» **WORK TASK**
Which of the lines below include "agent"? Each one should be copied out.

Stored data entries
◆ ◆ ◆

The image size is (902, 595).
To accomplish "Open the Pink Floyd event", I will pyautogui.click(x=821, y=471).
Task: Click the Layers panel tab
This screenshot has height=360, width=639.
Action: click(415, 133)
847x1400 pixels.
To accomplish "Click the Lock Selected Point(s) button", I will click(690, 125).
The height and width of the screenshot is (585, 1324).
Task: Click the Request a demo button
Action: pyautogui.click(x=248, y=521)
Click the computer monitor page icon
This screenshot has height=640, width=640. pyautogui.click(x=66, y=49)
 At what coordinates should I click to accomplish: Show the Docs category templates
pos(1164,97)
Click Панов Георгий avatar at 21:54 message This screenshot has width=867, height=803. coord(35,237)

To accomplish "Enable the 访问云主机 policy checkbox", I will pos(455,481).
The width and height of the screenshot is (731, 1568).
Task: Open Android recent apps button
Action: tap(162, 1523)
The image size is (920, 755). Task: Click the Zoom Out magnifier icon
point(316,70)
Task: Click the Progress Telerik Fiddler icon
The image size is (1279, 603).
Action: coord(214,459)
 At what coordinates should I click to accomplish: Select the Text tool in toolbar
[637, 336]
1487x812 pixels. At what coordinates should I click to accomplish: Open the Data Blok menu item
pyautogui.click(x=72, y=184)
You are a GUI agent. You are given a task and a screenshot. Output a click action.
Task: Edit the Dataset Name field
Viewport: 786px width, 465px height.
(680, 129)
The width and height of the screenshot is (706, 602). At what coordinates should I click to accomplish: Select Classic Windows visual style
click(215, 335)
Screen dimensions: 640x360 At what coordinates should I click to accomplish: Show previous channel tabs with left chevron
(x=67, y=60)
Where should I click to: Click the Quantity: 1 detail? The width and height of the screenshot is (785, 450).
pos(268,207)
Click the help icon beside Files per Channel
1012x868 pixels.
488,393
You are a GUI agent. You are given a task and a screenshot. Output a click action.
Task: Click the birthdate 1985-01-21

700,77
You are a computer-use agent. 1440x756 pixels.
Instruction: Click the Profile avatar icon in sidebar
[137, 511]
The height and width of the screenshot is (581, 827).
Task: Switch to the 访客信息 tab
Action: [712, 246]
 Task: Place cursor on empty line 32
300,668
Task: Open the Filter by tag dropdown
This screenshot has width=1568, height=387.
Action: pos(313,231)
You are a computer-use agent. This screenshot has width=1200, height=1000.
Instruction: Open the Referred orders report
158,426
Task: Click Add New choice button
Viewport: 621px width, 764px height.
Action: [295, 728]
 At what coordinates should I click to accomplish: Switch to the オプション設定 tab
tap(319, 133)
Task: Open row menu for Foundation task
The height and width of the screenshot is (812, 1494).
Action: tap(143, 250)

◆ ◆ ◆

» **COMPLETED TASK**
You are a GUI agent. You are given a task and a screenshot. Output a click action.
You are a GUI agent. You are given a task and a screenshot. Output a click action.
You are a computer-use agent. 1440x756 pixels.
You are a computer-use agent. This screenshot has width=1200, height=1000.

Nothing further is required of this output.